SEVEN RECENT READS
Notwithstanding my January 7th Substack ramble about reading less, books remain essential, whether in physical form or on Kindle, whether reading them or writing them. Here are seven titles that have engaged me lately.
Pedro Paramo, Juan Rulfo (new translation by Douglas J. Weatherford).
First published in 1955, this Mexican novel is considered an icon of Latin American literature, credited with being the foundational text of magical realism. (Gabriel Garia Marquez claimed it inspired the writing of A Hundred Years of Solitude.) Mexican writers have complained that Pedro Paramo is undervalued as a classic of world literature; now with this translation, some prominent Mexican authors such as Valeria Luiselli feel the book finally has a version in English it deserves, more colloquial and closer in spirit to the original. I just finished it, and while I found it wonderfully strange, lyrical and haunting, it remains difficult to discern why it shook the literary earth.
Biography of X, Catharine Lacey.
This recent novel is a fictional biography about a fictional woman - a now-dead, controversial artist widely known as X. Much of it is set in the downtown New York art world of the 1980’s. So far - I’m partway through - I find it full of invention and surprise. (For example, it imagines the U.S. divided in 1945 into Southern and Northern Territories.) This is an ambitious, intriguing, original tour-de-force, among the more memorable and challenging American novels I’ve read in a while.

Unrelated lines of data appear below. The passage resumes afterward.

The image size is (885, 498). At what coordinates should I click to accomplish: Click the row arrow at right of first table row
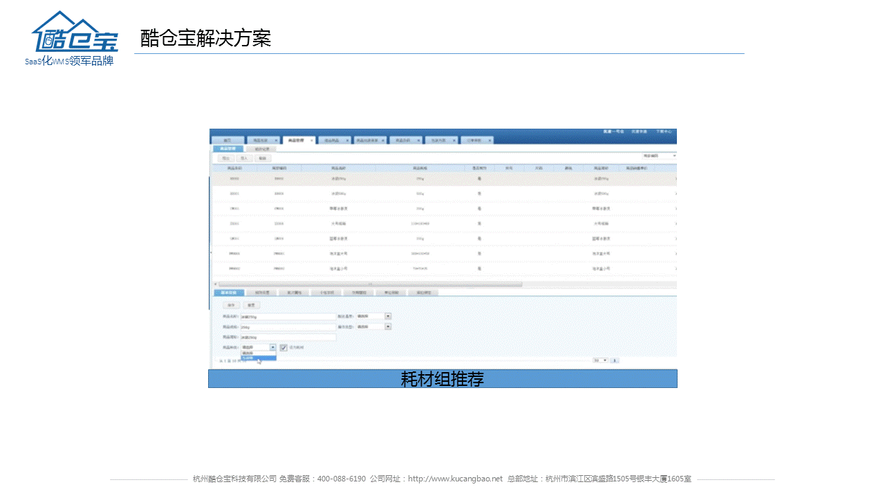676,178
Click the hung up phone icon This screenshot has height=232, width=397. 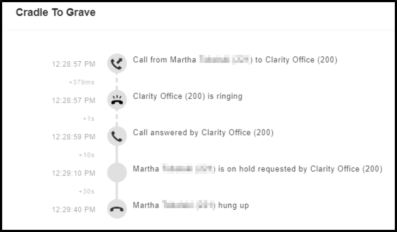coord(117,209)
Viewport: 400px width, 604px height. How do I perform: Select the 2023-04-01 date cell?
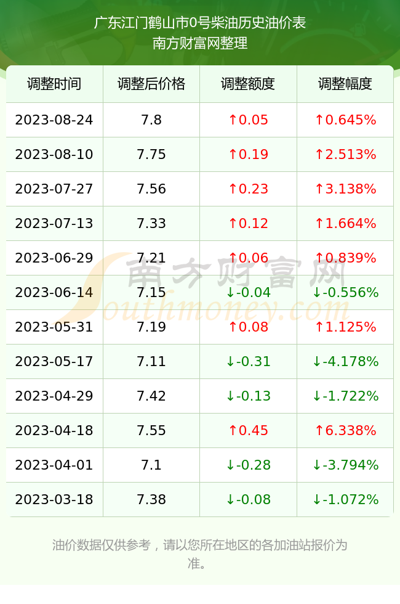(x=54, y=465)
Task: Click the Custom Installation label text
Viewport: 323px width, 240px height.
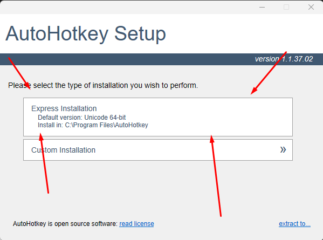Action: tap(63, 150)
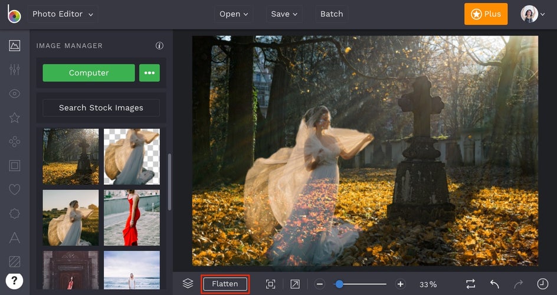557x295 pixels.
Task: Click the Image Manager info icon
Action: tap(159, 45)
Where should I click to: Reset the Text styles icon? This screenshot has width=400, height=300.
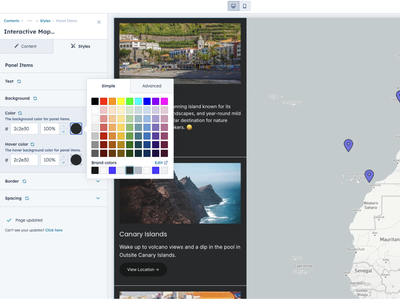coord(19,81)
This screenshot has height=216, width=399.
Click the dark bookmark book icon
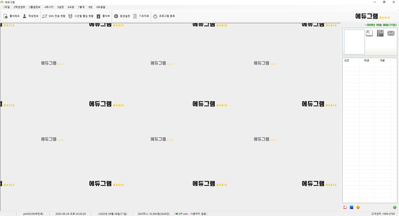pos(380,33)
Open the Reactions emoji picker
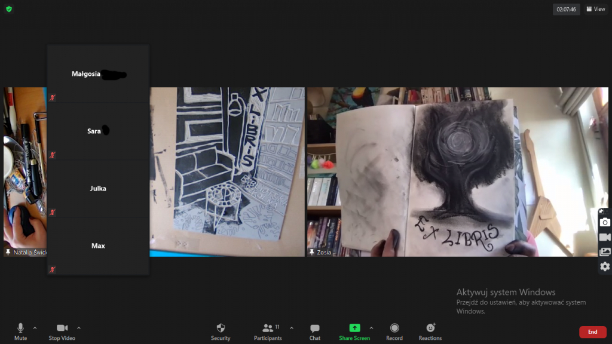The height and width of the screenshot is (344, 612). pyautogui.click(x=430, y=331)
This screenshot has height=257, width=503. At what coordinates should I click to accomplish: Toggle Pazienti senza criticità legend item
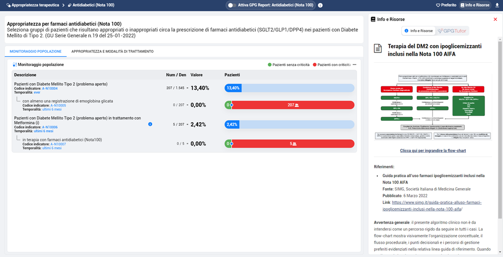(x=289, y=65)
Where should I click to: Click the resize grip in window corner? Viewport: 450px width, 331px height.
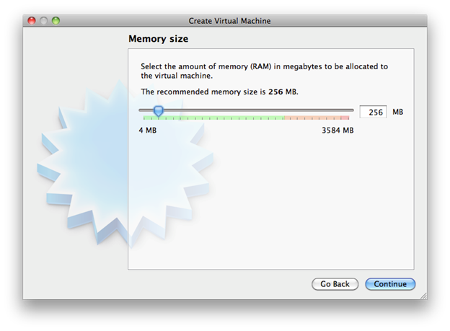point(423,295)
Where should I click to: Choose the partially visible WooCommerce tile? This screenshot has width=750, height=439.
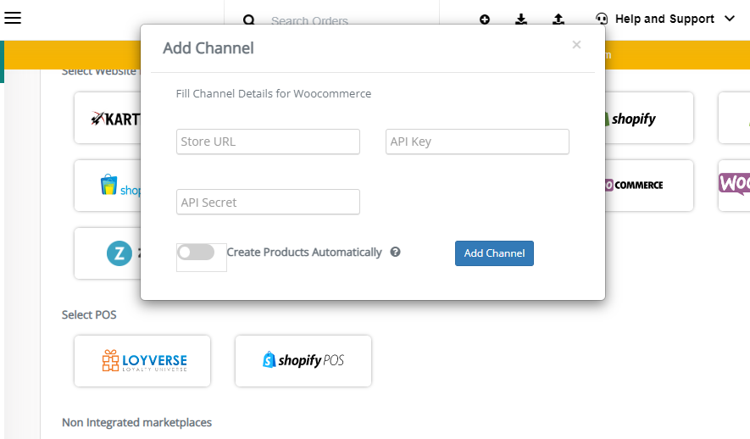(734, 186)
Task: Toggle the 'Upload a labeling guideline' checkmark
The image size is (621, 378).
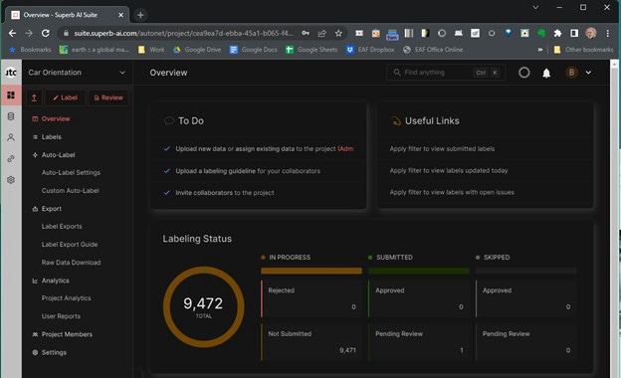Action: coord(167,171)
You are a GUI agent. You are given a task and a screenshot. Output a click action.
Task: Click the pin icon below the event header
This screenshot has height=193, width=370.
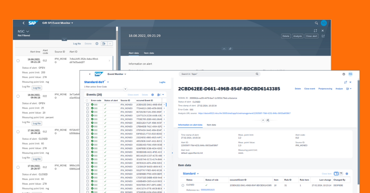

The Maniac, Benjamin Labatut.
Getting me to read a book about mathematics or those who practice it is near impossible. But I found this Chilean author’s When We Cease to Understand the World - a quasi-novel about figures including Heisenberg, Bohr, Einstein and Godel - riveting. The new one tells of more mad mathematicians, along with epic matches in the ancient game of Go that took place a few years ago between Google’s AI machine AlphaGo and the Korean grandmaster Lee Sedol. Labatut toys provocatively with the line separating fiction and “reality”.
The Trouble with Happiness, Tove Ditlivsen.
This book of stories follows upon the recent success in English of Ditlivsen’s The Copenhagen Trilogy. Set in and around the World War Two years, in a working-class neighborhood of Copenhagen, her compelling narratives of fatal romance, addiction, and art are uncanny and hard to put down. A Danish writer tells me that Danes are fed Ditlevsen’s poetry and stories “like mother’s milk” from childhood. For the rest of us, she’s a fresh revelation.
The Iliad, Homer (new translation by Emily Watson).
I was probably eighteen when I was assigned The Iliad in an English class along with, of course, The Odyssey. This shining, propulsive new version is aided by the translator’s introductory comments helping explain the poetic conventions and procedures of the ancient text, rendering the poem itself supple and alive.
The Half Known Life, Pico Iyer.
I opened this book by the master travel writer anticipating a compendium of his travel articles but soon found myself in deeper waters: dark, reflective pieces on mortality set in locales as diverse as Sri Lanka, Varanasi, North Korea and London. A book to take you places on earth you most likely haven’t been, and set you to thinking about what existence is all about.
Stella Maris, Cormac McCarthy.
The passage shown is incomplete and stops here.